There were many japes and high jinks on board (the kinky stuff came years later) and the hubbub was terrible. Suddenly the Captain emerged from the cabin and seized the nearest young hooligan by his blazer lapels and lifted him from the floor and loudly threatened "to donner" the next person who didn't shut up and belt up. The silence was awesome and later we trooped like sheep off the aircraft filled with awe, all of us wanting to be airline captains.

Caco

603DX
19th Sep 2013, 12:47
The most "lively" flight I have ever experienced was on our return from Libya to Gatwick in the 1970's, after carrying out a full-scale load test of a new highway bridge in Tripoli. British Caledonian, bless them, were running a daily service back then, and my colleague and I found ourselves almost the only Brits on the B-707 aircraft, surrounded by randy and apparently very, very thirsty male Libyans. The Libyan Arab Airlines flight to the same destination was of course "dry", with mainly male flight attendants serving up the non-alcoholic beverages, so the full bar service on our plane, served by the delightfully mini-kilted BCal stewardesses, proved an irresistible draw for the cream of Libyan manhood ... :eek: :rolleyes:

By the time we were crossing the Alps, the normally repressed mob of Gaddafi's finest were in very high spirits indeed, in proportion to the quantity of liquid spirits ingested. The poor girls were running the gauntlet of groping hands on every foray down the aisle, and more than one or two loud slaps were heard above the hubbub. Eventually bar service was cut off, so we innocent Brits were also deprived. On landing at Gatwick, there were uniformed police waiting, so I guess that the cards of some of the worst offenders had been well and truly marked. On reflection, it was perhaps surprising that the FA's on that service weren't issued with tartan "trews" rather than their normal kilts. :rolleyes:

probes
19th Sep 2013, 13:36
innocent Brits! :D

- and if course I read "there were uninformed police waiting" again... what is it, wishful thinking? :ooh:

racedo
19th Sep 2013, 13:53
Remember being on a flight to the sun many years ago on a Monarch flight to from North of England to meet some friends, there were 15-20 guys off on a lads holiday........ clearly there was some sense among them as one young lady (she worked for BA) found herself among them. They were scattered around back of plane.

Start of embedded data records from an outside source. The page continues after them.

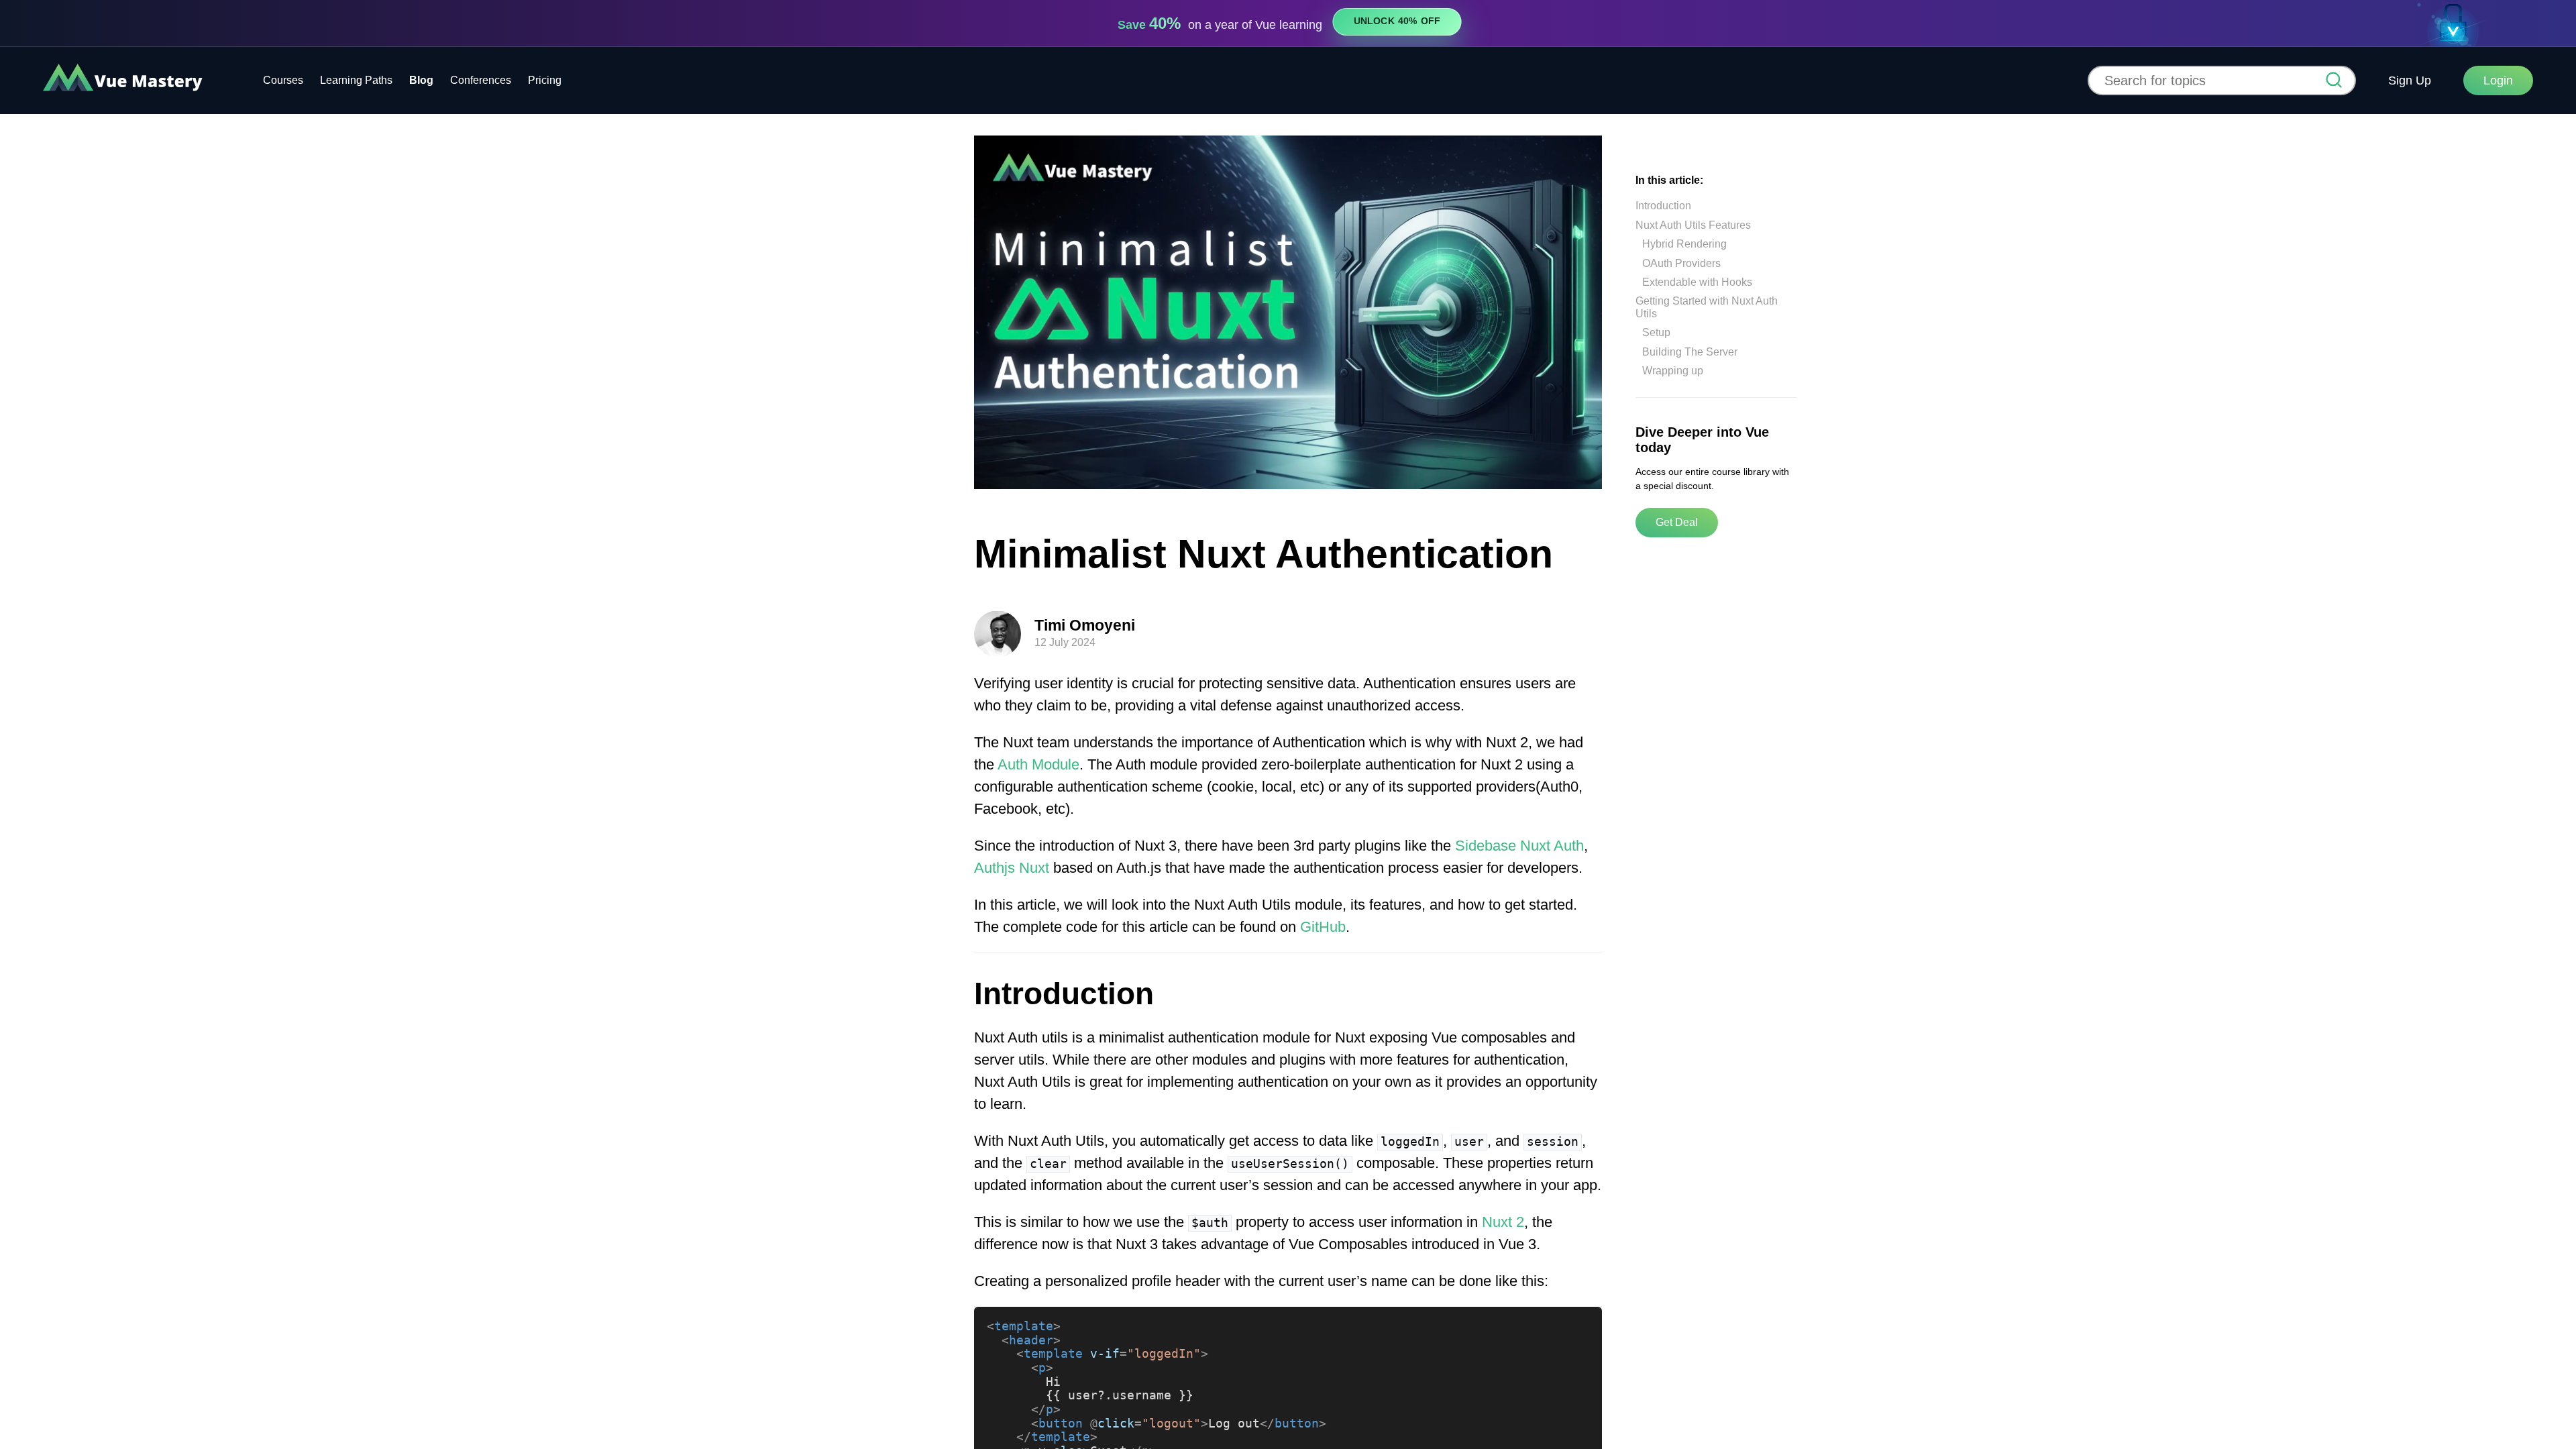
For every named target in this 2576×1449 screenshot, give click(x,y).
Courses (283, 80)
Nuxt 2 (1503, 1222)
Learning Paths (356, 80)
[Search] (2333, 81)
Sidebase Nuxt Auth (1519, 845)
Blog (421, 80)
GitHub (1323, 926)
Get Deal (1677, 522)
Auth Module (1038, 764)
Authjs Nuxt (1011, 867)
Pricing (544, 80)
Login (2498, 80)
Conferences (480, 80)
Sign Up (2409, 80)
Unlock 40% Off (1397, 21)
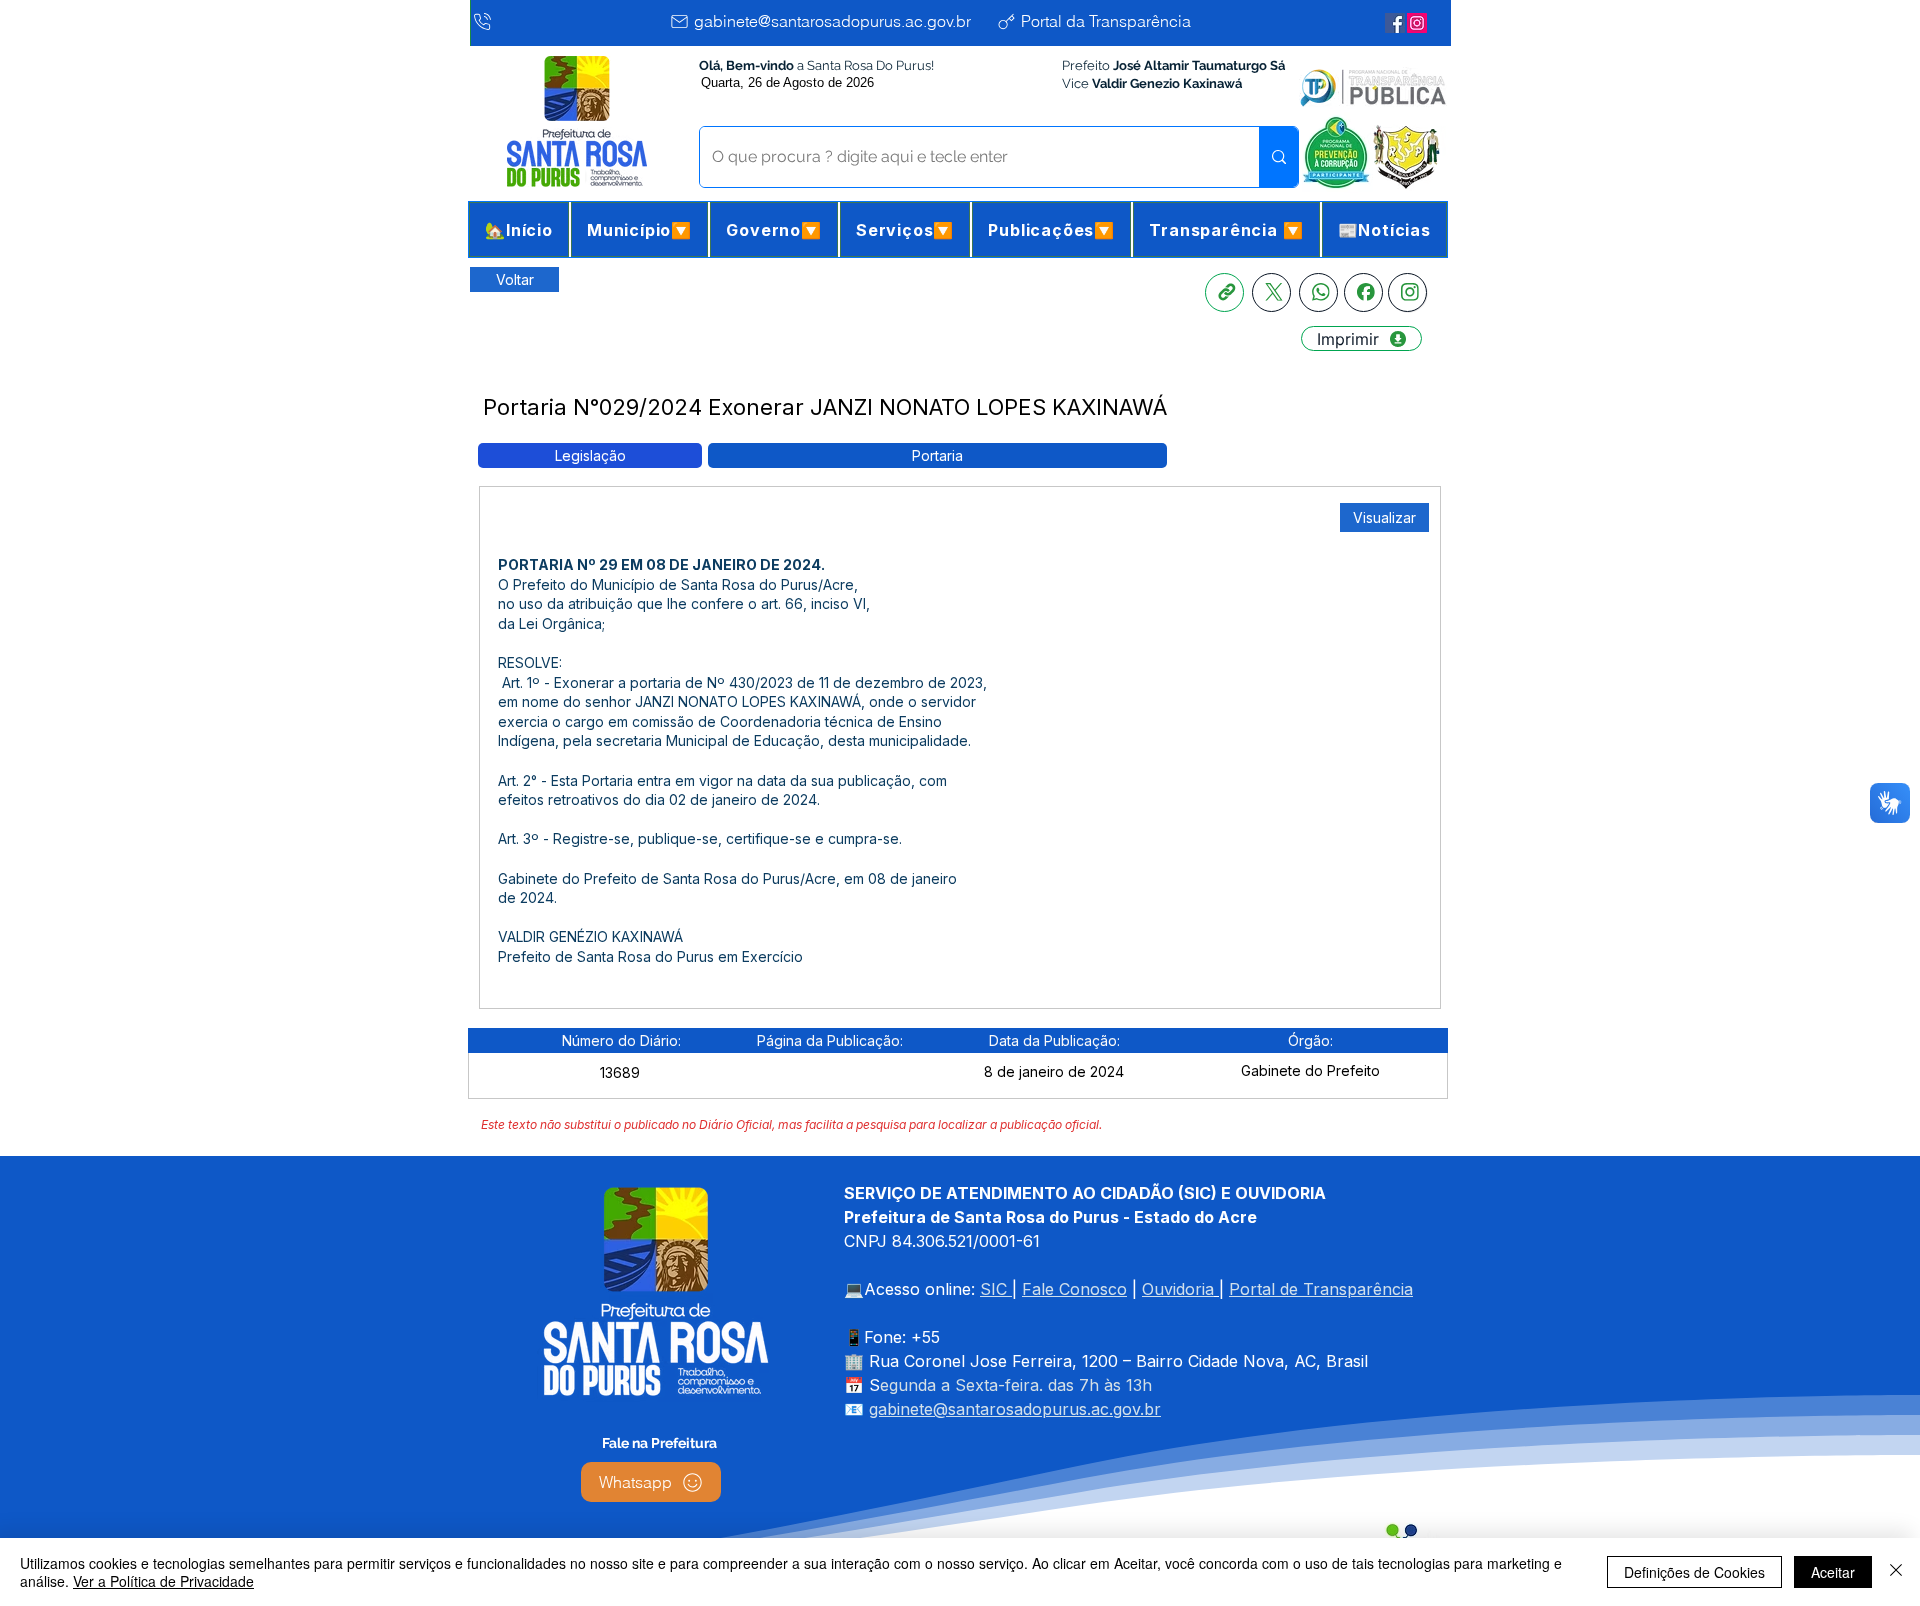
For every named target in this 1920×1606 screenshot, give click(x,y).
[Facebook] (1363, 292)
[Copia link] (1224, 292)
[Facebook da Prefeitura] (1395, 23)
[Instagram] (1407, 292)
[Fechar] (1896, 1572)
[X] (1271, 292)
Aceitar (1833, 1572)
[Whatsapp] (1318, 292)
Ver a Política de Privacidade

One guy politely asked her to move stating, "Likely we will be drinking a lot, likely we be be a little bit obnoxious, sexist and most likely we will distrurb your flight. If you happy to move then it ensures we don't upset you and probably anybody else".

Yound lady was a stunner so ended up chatting to her for rest of the flight :E, guys mates gave him so much grief because as one said "Fit bird sitting next to us and you ask her to move" :ugh:.

Think we all enjoyed the flight as they were well behaved and they kept each other under control.

rgbrock1
19th Sep 2013, 14:22
Although a harmless incident by itself the following is a true story.

My 15 year old son is autistic. He has what is known as Aspergers syndrome and, fortunately, is doesn't have it bad.
He also loves flying in aircraft and once seated will proceed to tell anyone within earshot all about the aircraft the SLF are currently sitting on. (And when I say tell them all about the aircraft I do mean ALL: model type, manufacturer, engine type, glass cockpit or not, etc.)

One day several full moons ago on a trip he took with his siblings, his mother and his step-father the aircraft began it's approach to Heathrow. My son is very aware of the different phases of flight as well. Just as the aircraft transitioned to final approach in a great big loud voice my son yelled out "We're going down. Yes ladies and gentlemen, fasten your seat belts because we're going down.... we're going down..."

Needless to say my son's fellow passengers were not amused.